**Exercise brief:** Each line from the one that contains "Given: Click the" to the last line of the records below must be restated word for word.
┌────────
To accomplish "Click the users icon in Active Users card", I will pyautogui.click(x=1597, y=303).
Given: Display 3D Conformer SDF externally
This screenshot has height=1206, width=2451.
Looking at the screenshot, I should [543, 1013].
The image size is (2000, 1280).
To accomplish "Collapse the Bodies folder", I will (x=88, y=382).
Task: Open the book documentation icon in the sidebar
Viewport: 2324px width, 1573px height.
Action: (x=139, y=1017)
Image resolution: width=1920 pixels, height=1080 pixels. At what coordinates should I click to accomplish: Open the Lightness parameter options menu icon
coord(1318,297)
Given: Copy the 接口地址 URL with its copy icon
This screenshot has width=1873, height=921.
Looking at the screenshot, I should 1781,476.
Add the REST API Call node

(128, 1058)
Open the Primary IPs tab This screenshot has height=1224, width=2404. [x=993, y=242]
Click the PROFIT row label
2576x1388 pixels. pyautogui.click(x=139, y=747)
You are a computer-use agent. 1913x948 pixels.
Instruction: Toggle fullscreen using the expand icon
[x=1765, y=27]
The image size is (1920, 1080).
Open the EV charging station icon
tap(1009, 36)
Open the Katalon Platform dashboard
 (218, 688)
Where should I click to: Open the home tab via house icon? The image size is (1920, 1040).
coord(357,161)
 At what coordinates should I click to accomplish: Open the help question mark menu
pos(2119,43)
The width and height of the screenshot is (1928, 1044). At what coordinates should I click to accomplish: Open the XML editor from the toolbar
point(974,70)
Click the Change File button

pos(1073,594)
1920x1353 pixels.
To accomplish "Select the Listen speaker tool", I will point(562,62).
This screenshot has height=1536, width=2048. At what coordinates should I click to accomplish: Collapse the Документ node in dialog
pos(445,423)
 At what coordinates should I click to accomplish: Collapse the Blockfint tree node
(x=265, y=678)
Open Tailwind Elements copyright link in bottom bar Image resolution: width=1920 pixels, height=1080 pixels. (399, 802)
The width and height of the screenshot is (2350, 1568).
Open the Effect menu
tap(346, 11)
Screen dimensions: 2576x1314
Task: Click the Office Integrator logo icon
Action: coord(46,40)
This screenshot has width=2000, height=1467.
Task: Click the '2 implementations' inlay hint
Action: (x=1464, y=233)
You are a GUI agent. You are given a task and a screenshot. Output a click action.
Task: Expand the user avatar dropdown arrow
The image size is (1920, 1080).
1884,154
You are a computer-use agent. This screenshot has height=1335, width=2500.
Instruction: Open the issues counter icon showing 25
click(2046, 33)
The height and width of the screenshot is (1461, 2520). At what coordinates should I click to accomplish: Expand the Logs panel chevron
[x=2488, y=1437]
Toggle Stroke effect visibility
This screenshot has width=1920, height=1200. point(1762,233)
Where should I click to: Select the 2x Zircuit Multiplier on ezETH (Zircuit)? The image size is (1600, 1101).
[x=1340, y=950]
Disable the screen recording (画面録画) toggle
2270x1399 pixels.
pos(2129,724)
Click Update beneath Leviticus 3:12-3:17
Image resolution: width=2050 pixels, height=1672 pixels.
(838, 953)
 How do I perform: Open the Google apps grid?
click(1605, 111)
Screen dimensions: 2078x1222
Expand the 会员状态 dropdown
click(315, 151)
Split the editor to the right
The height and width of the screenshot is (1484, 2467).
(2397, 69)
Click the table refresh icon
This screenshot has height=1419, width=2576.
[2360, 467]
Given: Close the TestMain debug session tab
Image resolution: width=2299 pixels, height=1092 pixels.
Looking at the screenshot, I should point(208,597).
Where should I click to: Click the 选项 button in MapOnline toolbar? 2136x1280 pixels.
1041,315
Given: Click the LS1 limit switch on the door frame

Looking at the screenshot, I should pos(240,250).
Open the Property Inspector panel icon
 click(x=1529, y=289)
└────────
**Exercise answer:**
Given: Click the LS1 limit switch on the door frame

Looking at the screenshot, I should pos(240,250).
Open the Property Inspector panel icon
 click(x=1529, y=289)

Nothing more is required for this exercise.